# ЧТО НУЖНО СДЕЛАТЬ:
Перепишите все пункты ниже построчно, сохранив каждую строку без изменений.

# СОХРАНЁННЫЕ ДАННЫЕ:
:::

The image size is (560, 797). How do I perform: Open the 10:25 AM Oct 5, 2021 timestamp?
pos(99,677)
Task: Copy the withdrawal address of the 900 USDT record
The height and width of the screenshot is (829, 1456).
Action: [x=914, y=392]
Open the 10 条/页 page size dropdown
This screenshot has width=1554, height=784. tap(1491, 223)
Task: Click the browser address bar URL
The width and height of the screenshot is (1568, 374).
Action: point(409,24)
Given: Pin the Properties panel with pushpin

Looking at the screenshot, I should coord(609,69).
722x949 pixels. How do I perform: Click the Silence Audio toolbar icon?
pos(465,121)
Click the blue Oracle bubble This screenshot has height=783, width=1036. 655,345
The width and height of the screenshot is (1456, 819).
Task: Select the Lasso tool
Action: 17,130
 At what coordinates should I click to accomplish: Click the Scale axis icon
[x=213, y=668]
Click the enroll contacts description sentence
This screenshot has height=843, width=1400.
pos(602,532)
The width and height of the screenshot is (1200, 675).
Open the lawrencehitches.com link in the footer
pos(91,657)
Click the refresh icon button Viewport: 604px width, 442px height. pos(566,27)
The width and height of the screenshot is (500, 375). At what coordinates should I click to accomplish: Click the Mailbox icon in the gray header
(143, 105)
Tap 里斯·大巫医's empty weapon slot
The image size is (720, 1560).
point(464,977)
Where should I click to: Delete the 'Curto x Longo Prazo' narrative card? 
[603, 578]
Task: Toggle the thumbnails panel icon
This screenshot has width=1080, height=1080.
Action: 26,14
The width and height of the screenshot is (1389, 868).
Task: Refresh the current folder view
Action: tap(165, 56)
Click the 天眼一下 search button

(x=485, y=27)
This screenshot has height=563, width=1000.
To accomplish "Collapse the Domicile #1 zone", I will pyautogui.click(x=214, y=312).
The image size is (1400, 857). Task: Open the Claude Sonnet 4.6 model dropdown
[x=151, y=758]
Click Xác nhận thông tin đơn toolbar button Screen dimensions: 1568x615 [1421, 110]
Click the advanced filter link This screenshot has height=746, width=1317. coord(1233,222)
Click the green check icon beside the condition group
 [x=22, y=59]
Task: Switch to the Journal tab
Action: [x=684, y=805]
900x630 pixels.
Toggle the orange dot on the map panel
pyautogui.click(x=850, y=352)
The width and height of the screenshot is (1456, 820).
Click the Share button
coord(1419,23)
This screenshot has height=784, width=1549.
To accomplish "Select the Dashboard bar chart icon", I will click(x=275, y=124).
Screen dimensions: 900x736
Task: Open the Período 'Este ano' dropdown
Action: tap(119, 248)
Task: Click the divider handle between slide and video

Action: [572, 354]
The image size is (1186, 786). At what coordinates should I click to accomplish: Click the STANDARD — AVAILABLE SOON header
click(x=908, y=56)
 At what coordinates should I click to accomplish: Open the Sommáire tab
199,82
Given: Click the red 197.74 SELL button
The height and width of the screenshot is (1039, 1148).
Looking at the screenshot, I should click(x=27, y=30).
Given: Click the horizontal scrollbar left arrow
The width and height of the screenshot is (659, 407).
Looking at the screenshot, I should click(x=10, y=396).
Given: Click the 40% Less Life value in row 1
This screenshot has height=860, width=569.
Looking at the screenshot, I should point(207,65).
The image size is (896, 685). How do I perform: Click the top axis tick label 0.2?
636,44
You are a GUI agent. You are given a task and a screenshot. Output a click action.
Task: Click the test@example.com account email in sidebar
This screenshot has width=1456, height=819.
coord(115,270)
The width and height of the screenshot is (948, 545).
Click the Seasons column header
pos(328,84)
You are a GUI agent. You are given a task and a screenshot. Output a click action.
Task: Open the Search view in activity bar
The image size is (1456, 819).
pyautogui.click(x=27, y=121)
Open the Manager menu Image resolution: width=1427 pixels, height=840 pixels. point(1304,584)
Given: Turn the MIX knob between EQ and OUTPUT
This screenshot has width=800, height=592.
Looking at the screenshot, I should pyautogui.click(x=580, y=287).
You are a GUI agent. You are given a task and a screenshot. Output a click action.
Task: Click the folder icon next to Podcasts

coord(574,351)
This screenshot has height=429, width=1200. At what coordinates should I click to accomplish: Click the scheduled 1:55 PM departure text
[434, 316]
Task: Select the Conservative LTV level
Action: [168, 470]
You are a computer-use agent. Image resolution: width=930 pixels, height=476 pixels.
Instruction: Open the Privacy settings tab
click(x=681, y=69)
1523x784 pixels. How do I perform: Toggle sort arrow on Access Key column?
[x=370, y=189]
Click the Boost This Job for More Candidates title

:::

# РЕШЕНИЕ:
The image size is (560, 797). How do I perform: Open the 10:25 AM Oct 5, 2021 timestamp?
pos(99,677)
Task: Copy the withdrawal address of the 900 USDT record
The height and width of the screenshot is (829, 1456).
Action: [x=914, y=392]
Open the 10 条/页 page size dropdown
This screenshot has width=1554, height=784. tap(1491, 223)
Task: Click the browser address bar URL
The width and height of the screenshot is (1568, 374).
Action: point(409,24)
Given: Pin the Properties panel with pushpin

Looking at the screenshot, I should coord(609,69).
722x949 pixels. How do I perform: Click the Silence Audio toolbar icon?
pos(465,121)
Click the blue Oracle bubble This screenshot has height=783, width=1036. 655,345
The width and height of the screenshot is (1456, 819).
Task: Select the Lasso tool
Action: 17,130
 At what coordinates should I click to accomplish: Click the Scale axis icon
[x=213, y=668]
Click the enroll contacts description sentence
This screenshot has height=843, width=1400.
pos(602,532)
The width and height of the screenshot is (1200, 675).
Open the lawrencehitches.com link in the footer
pos(91,657)
Click the refresh icon button Viewport: 604px width, 442px height. pos(566,27)
The width and height of the screenshot is (500, 375). At what coordinates should I click to accomplish: Click the Mailbox icon in the gray header
(143, 105)
Tap 里斯·大巫医's empty weapon slot
The image size is (720, 1560).
point(464,977)
Where should I click to: Delete the 'Curto x Longo Prazo' narrative card? 
[603, 578]
Task: Toggle the thumbnails panel icon
This screenshot has width=1080, height=1080.
Action: 26,14
The width and height of the screenshot is (1389, 868).
Task: Refresh the current folder view
Action: tap(165, 56)
Click the 天眼一下 search button

(x=485, y=27)
This screenshot has height=563, width=1000.
To accomplish "Collapse the Domicile #1 zone", I will pyautogui.click(x=214, y=312).
The image size is (1400, 857). Task: Open the Claude Sonnet 4.6 model dropdown
[x=151, y=758]
Click Xác nhận thông tin đơn toolbar button Screen dimensions: 1568x615 [1421, 110]
Click the advanced filter link This screenshot has height=746, width=1317. coord(1233,222)
Click the green check icon beside the condition group
 [x=22, y=59]
Task: Switch to the Journal tab
Action: [x=684, y=805]
900x630 pixels.
Toggle the orange dot on the map panel
pyautogui.click(x=850, y=352)
The width and height of the screenshot is (1456, 820).
Click the Share button
coord(1419,23)
This screenshot has height=784, width=1549.
To accomplish "Select the Dashboard bar chart icon", I will click(x=275, y=124).
Screen dimensions: 900x736
Task: Open the Período 'Este ano' dropdown
Action: tap(119, 248)
Task: Click the divider handle between slide and video

Action: [572, 354]
The image size is (1186, 786). At what coordinates should I click to accomplish: Click the STANDARD — AVAILABLE SOON header
click(x=908, y=56)
 At what coordinates should I click to accomplish: Open the Sommáire tab
199,82
Given: Click the red 197.74 SELL button
The height and width of the screenshot is (1039, 1148).
Looking at the screenshot, I should click(x=27, y=30).
Given: Click the horizontal scrollbar left arrow
The width and height of the screenshot is (659, 407).
Looking at the screenshot, I should click(x=10, y=396).
Given: Click the 40% Less Life value in row 1
This screenshot has height=860, width=569.
Looking at the screenshot, I should point(207,65).
The image size is (896, 685). How do I perform: Click the top axis tick label 0.2?
636,44
You are a GUI agent. You are given a task and a screenshot. Output a click action.
Task: Click the test@example.com account email in sidebar
This screenshot has width=1456, height=819.
coord(115,270)
The width and height of the screenshot is (948, 545).
Click the Seasons column header
pos(328,84)
You are a GUI agent. You are given a task and a screenshot. Output a click action.
Task: Open the Search view in activity bar
The image size is (1456, 819).
pyautogui.click(x=27, y=121)
Open the Manager menu Image resolution: width=1427 pixels, height=840 pixels. point(1304,584)
Given: Turn the MIX knob between EQ and OUTPUT
This screenshot has width=800, height=592.
Looking at the screenshot, I should pyautogui.click(x=580, y=287).
You are a GUI agent. You are given a task and a screenshot. Output a click action.
Task: Click the folder icon next to Podcasts

coord(574,351)
This screenshot has height=429, width=1200. At what coordinates should I click to accomplish: Click the scheduled 1:55 PM departure text
[434, 316]
Task: Select the Conservative LTV level
Action: [168, 470]
You are a computer-use agent. Image resolution: width=930 pixels, height=476 pixels.
Instruction: Open the Privacy settings tab
click(x=681, y=69)
1523x784 pixels. How do I perform: Toggle sort arrow on Access Key column?
[x=370, y=189]
Click the Boost This Job for More Candidates title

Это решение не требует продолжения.